After a busy spate, I'm catching up. Perhaps you saw articles published last week (for example, in the Boca Raton News , June 15) discussing a recent study by the National Academy of Sciences on teh question of whether teh flavanol in cocoa reduces the incidence of cardiovascular events.
Boca Raton News writer Nicol Jenkins, interviewed eminent Harvard researcher Norm Hollenberg who had published earlier work in this area in 2003 and 2004 , describing the study results:
Researchers provided participants with a cocoa drink that was either high or low in certain cocoa flavanols. Only the group consuming the flavanol-rich cocoa experienced increased blood vessel relaxation.
"Pinpointing specific nutrients responsible for the observed cardiovascular effects, as we are seeing here with (-) epicatechin, opens up new possibilities for the development of dietary or therapeutic interventions for cardiovascular disease," said co-author Norman Hollenberg, MD, PhD, professor of medicine at Harvard Medical School.

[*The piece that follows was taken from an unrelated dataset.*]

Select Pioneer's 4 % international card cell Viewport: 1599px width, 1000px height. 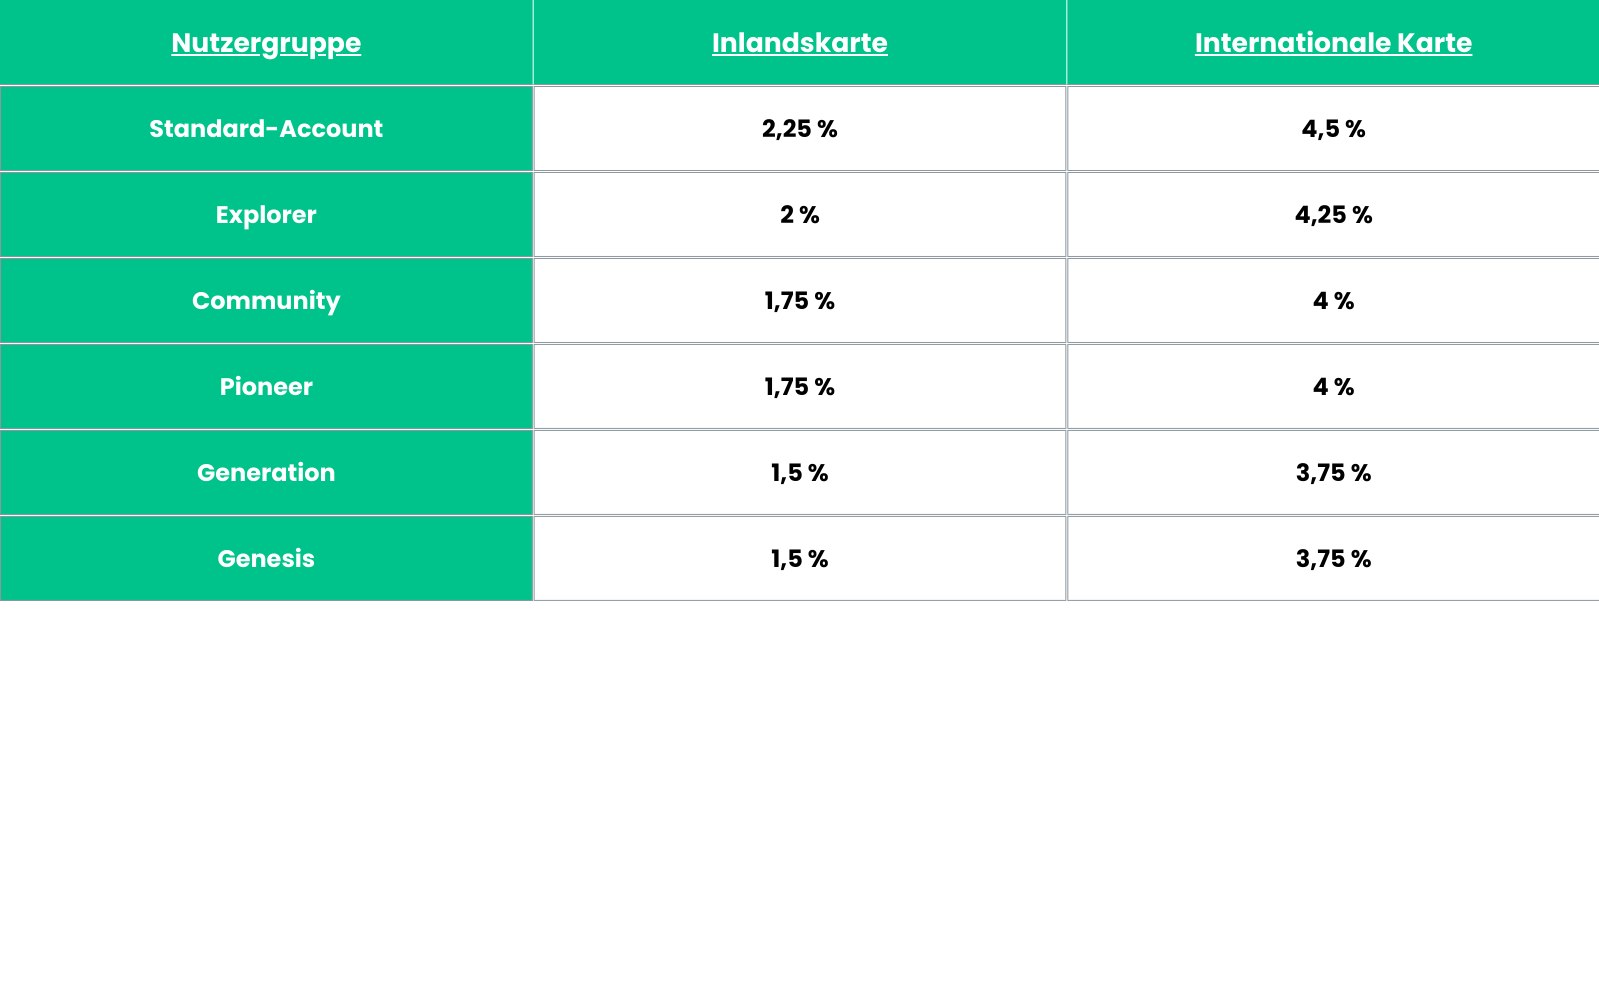pos(1333,387)
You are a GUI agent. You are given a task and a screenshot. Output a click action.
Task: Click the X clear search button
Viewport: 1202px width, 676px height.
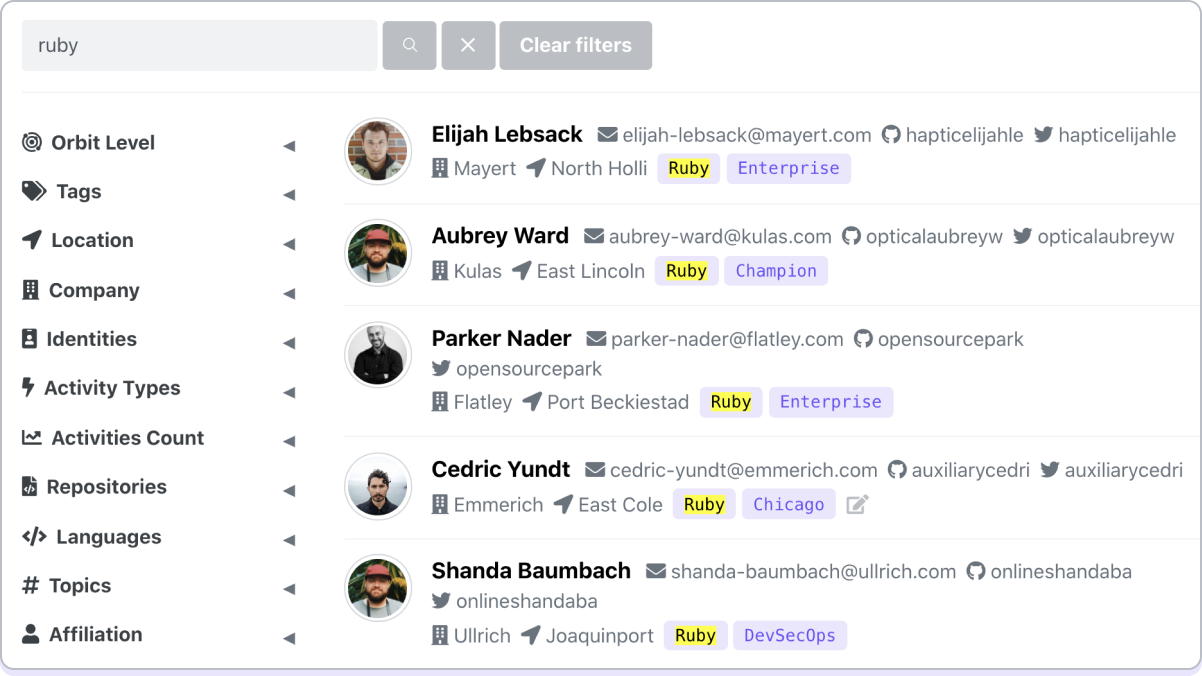coord(468,46)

To assess the long-term benefits of a flavanol-rich diet, the researchers further studied two populations of Kuna Indians of Panama. A previous study has shown that hypertension is rare among the indigenous Kuna Indians living on the islands compared to those living on the mainland. The island-dwelling Kuna Indians traditionally consume large quantities of flavanol-rich cocoa (an average of 3-4 cups daily), while those who live in the suburbs of Panama City consume very little cocoa. This supported the idea that cocoa flavanols may be responsible for lower blood pressure in the island dwellers.

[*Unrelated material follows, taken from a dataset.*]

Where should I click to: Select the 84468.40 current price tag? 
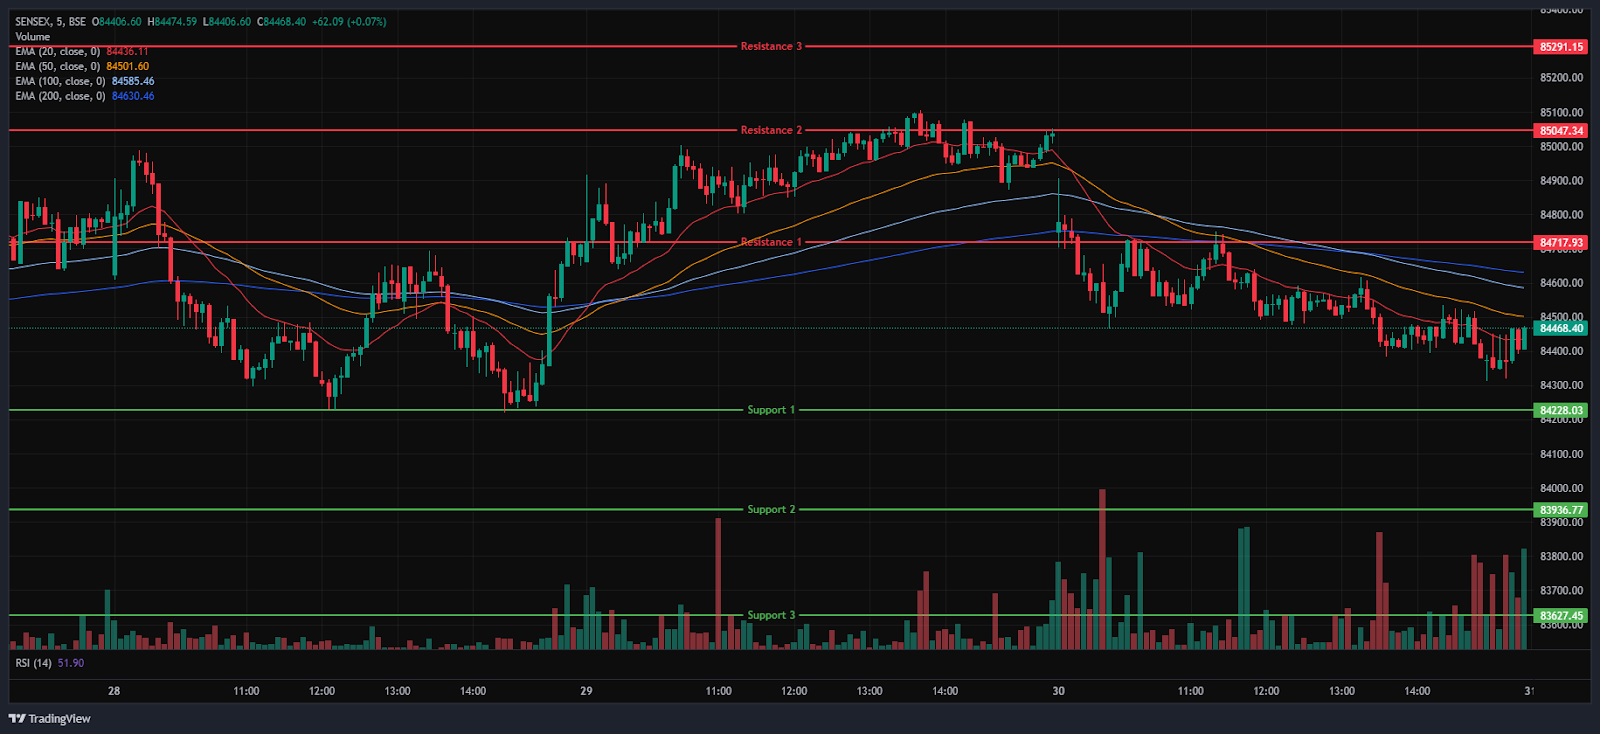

Every time I read about Hollenberg's research on the Panamanian Kuna Indians, my mind recalls his findings that so clearly resolved a long-standing contention of the anti-salt crowd that when primitive peoples migrate from their customary isolated, rural homelands to settle in urban centers their blood pressure increases. Of course, they conclude, this is because their primitive diet was low in sodium and their city-dwelling diet is substantially higher. And usually that is the salt consumption pattern of migrants. But, of course, one could argue that many things change in the migration. Instead of avoiding snakes, they have to dodge taxis and buses; instead of a relatively simple and slower-paced lifestyle, they have to function in high-energy and fast-paced urban settings. Even in the diet, a lot changes, not just salt.

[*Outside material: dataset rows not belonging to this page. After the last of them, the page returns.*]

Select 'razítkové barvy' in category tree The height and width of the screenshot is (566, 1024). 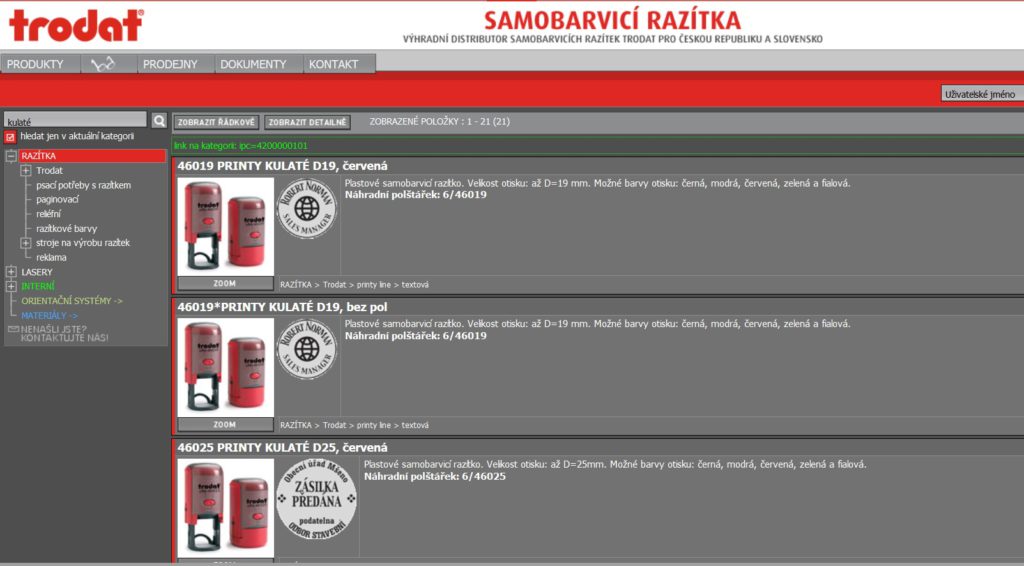pyautogui.click(x=66, y=228)

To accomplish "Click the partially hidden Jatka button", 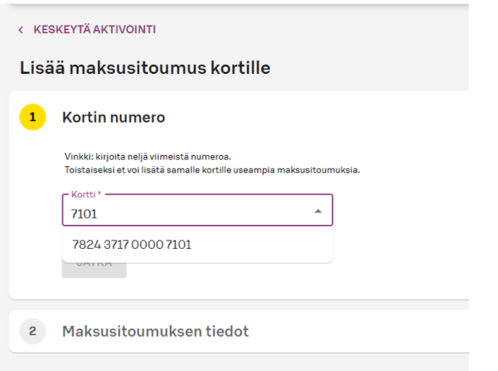I will (x=94, y=270).
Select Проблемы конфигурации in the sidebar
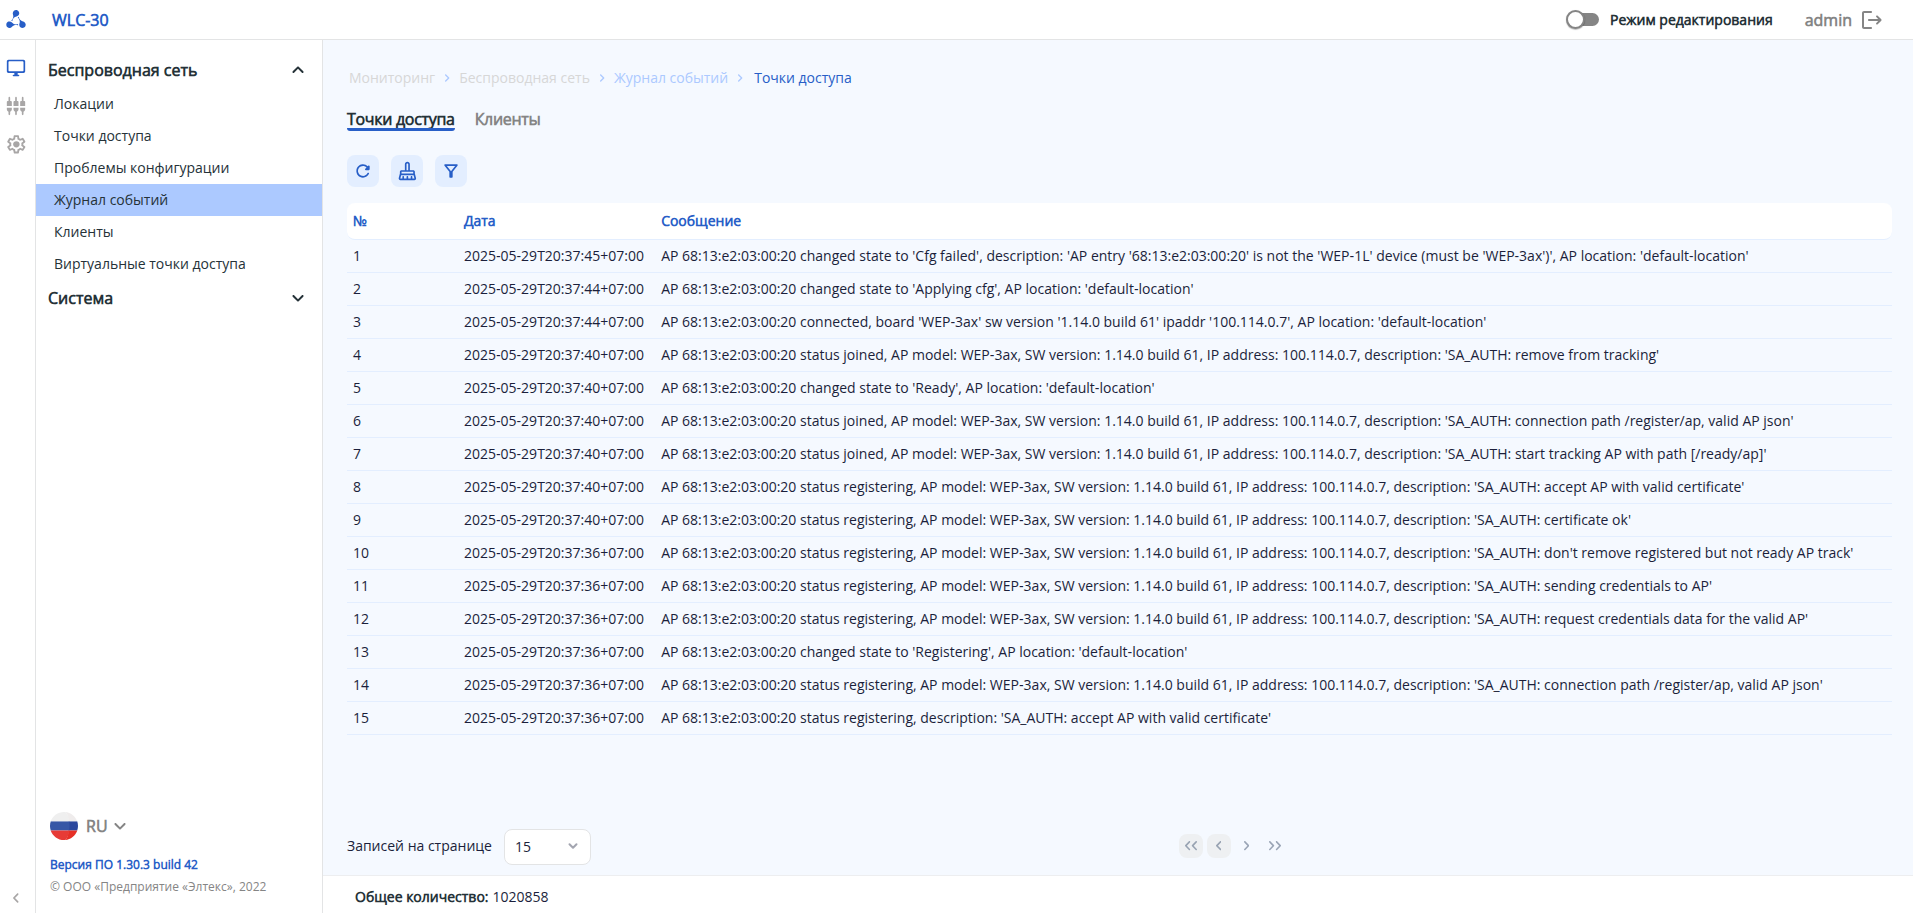1913x913 pixels. (142, 168)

So what did Hollenberg do regarding these Kuna Indians? He studied two groups, one that stayed at home on their remote, isolated islands and another group that migrated to Panama City and published his findings in a 1997 article in the American Heart Association's Hypertension magazine . What did he find? Migrants had a significant increase in hypertension when they moved from their home islands to Panama City -- so what? That's what other migrant studies have found. What is different about the Kuna is that, at home on their isolated island homes, they consume salt in about the same amounts as Americans do. Thus, it is some other aspect of their personal urbanization that contributes to their increased blood pressure -- not salt! Perhaps rush hour traffic? Job stresses? Simple adjustment to a lot of new things? No one knows, but we know it wasn't higher salt intake levels. For the record, Hollenberg doesn't buy the "stress " theory either.
Thanks for making that clear, Dr. Hollenberg.